Spec for parallelism improvment of multicloud

Change-Id: If07bd4690014f19ff202ca6ad23ebdab227305fe Issue-ID: MULTICLOUD-150 Signed-off-by: Hong Hui Xiao <honghui_xiao@yeah.net>
author: Hong Hui Xiao <honghui_xiao@yeah.net> 2018-01-17 10:15:26 +0800
committer: Hong Hui Xiao <honghui_xiao@yeah.net> 2018-03-22 13:35:54 +0800
commit: 4ec771638adb66e6eed50707aca1927b12fdac45 (patch)
tree: da4d4e729e3413de3f42ee2c5783375622c81e23
parent: 9a8d0bfd808e4a3dd0f9e6a5753c89460ca71540 (diff)
1 files changed, 199 insertions, 0 deletions
diff --git a/docs/specs/parallelism_improvement.rst b/docs/specs/parallelism_improvement.rst
new file mode 100644
index 0000000..00d66df
--- /dev/null
+++ b/docs/specs/parallelism_improvement.rst
@@ -0,0 +1,199 @@
+..
+ This work is licensed under a Creative Commons Attribution 4.0
+ International License.
+
+===============================================
+Parallelism improvement of Multi Cloud Services
+===============================================
+
+
+Problem Description
+===================
+
+Multi-Cloud runs Django by using Django's built-in webserver currently.
+According to Django Document[Django_Document]_, this mode should not be used
+in production. This mode has not gone through security audits or performance
+tests, and should only be used in development. From test on local computer,
+this mode can only handle ONE API request at one time.
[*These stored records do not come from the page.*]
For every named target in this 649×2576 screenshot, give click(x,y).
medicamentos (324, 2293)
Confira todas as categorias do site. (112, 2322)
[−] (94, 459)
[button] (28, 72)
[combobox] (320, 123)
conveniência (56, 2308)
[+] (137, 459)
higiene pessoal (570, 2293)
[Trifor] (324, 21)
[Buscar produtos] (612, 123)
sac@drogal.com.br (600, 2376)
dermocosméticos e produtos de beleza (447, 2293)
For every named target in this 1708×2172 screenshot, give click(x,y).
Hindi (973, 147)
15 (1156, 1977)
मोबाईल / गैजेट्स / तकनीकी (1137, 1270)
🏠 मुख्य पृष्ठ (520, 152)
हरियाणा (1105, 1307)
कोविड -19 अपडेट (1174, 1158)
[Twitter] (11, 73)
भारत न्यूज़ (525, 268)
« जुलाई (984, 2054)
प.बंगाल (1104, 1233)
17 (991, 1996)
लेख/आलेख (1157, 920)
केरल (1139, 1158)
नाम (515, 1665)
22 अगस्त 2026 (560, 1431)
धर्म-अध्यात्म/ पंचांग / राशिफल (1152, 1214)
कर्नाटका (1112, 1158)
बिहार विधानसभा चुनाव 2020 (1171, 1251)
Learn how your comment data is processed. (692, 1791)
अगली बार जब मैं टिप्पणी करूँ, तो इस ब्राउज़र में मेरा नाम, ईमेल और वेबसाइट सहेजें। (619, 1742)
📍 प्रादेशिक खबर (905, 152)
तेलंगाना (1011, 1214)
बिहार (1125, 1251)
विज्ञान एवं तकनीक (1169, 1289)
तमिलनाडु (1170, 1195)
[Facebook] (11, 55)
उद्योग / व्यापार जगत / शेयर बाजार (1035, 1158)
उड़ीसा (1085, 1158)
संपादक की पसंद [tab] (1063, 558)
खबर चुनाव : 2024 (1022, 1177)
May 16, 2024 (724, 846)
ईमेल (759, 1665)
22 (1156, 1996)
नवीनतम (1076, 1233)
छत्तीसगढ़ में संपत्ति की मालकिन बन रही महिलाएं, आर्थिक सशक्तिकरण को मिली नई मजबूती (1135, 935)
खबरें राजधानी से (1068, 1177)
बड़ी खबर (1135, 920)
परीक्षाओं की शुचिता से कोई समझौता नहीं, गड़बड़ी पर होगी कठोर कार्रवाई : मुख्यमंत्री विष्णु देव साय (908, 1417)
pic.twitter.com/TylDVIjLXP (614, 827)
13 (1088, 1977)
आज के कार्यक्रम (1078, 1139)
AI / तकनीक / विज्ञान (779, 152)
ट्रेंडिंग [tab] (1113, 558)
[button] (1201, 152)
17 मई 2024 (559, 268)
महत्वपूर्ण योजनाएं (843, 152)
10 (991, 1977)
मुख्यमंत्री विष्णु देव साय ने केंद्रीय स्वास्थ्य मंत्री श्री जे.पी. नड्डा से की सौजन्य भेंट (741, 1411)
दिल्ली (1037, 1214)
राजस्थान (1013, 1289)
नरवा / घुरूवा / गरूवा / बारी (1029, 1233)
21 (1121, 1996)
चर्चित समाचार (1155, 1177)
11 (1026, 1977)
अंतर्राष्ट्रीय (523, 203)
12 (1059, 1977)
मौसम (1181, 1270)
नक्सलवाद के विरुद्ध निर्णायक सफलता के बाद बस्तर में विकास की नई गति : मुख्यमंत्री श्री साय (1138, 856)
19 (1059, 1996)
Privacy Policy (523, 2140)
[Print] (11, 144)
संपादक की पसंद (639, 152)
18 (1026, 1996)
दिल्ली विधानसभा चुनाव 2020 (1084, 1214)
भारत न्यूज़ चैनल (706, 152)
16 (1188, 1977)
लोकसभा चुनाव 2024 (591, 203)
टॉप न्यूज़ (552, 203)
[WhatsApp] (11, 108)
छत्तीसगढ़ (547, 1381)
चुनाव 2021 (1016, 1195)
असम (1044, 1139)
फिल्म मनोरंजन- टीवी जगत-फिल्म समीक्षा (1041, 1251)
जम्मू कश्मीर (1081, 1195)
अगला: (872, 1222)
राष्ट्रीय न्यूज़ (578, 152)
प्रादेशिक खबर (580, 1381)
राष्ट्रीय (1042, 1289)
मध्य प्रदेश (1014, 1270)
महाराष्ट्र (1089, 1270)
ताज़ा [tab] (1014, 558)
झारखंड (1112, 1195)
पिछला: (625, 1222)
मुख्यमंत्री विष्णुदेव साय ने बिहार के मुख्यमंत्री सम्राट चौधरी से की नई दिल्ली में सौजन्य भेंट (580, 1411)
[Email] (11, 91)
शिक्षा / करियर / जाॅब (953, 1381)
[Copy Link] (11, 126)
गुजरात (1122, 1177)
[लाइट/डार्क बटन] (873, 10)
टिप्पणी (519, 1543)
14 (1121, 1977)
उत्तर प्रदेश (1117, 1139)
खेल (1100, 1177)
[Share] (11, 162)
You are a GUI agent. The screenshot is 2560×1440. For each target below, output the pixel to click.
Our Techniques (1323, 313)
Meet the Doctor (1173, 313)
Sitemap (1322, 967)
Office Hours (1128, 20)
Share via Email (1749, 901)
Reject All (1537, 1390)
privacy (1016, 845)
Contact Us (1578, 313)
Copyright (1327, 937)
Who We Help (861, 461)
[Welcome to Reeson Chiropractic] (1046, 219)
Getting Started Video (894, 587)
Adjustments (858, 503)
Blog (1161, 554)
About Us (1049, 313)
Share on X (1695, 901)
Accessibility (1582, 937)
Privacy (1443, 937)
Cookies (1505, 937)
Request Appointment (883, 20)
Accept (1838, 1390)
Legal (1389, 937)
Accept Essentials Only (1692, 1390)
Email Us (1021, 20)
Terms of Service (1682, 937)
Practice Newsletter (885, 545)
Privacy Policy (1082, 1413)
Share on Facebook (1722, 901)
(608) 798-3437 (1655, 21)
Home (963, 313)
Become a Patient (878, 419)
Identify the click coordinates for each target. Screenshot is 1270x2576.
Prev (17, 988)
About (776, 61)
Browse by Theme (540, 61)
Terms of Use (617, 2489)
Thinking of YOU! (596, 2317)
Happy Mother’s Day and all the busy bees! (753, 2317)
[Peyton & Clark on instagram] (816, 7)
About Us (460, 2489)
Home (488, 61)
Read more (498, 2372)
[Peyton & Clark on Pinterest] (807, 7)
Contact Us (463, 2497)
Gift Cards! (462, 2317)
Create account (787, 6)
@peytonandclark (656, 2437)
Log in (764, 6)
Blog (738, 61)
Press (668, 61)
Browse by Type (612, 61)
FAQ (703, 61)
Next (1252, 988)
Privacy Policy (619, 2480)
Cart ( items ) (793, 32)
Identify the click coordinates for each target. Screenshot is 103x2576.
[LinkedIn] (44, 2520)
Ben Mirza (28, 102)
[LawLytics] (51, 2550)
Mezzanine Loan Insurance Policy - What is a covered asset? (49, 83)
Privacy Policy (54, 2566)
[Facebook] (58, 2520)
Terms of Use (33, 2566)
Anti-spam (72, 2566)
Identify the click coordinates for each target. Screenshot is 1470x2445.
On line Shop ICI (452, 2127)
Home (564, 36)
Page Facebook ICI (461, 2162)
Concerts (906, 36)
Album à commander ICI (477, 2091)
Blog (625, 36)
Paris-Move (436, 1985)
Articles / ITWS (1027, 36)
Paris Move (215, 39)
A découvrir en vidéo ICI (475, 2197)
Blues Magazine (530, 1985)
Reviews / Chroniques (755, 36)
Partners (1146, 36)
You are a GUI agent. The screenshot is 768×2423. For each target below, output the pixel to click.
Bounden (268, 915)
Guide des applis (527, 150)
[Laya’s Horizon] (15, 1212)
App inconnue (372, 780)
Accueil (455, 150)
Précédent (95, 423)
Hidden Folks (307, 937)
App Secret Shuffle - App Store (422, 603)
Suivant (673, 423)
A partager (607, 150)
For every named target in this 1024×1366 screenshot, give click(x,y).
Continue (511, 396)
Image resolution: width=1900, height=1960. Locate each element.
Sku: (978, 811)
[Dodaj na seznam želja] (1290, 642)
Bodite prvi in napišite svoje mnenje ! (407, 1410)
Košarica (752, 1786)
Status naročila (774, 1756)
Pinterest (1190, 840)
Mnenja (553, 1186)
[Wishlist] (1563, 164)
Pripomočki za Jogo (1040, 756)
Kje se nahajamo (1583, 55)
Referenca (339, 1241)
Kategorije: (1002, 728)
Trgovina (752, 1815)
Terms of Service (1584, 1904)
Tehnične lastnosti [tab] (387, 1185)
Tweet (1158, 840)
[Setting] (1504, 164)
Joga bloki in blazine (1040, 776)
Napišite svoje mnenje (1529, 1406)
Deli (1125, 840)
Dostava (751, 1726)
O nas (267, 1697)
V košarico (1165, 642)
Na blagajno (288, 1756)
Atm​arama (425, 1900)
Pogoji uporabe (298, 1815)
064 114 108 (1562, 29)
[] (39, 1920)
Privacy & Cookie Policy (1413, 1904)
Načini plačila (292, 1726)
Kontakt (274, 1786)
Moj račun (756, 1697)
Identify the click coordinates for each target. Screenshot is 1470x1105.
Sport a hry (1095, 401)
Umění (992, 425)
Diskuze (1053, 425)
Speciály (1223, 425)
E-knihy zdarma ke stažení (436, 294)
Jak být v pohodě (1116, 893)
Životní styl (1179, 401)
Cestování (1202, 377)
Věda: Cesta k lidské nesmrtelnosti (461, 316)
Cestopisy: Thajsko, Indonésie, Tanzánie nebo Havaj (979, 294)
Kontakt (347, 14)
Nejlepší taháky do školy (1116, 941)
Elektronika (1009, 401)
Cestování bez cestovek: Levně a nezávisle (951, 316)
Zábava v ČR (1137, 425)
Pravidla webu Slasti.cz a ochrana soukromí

This can not meet the
+performance requirement.
+
+.. [Django_Document] https://docs.djangoproject.com/en/dev/ref/django-admin/#runserver
+
+Although security and scalability might be improved as the side effect of
+resolving the performance issue, this spec will only focus on how to improve
+the parallelism(performance) of current MultiCloud API framework.
+
+Possible Solutions
+==================
+
+Solution 1
+----------
+
+Django is a mature framework. And it has its own way to improve parallelism.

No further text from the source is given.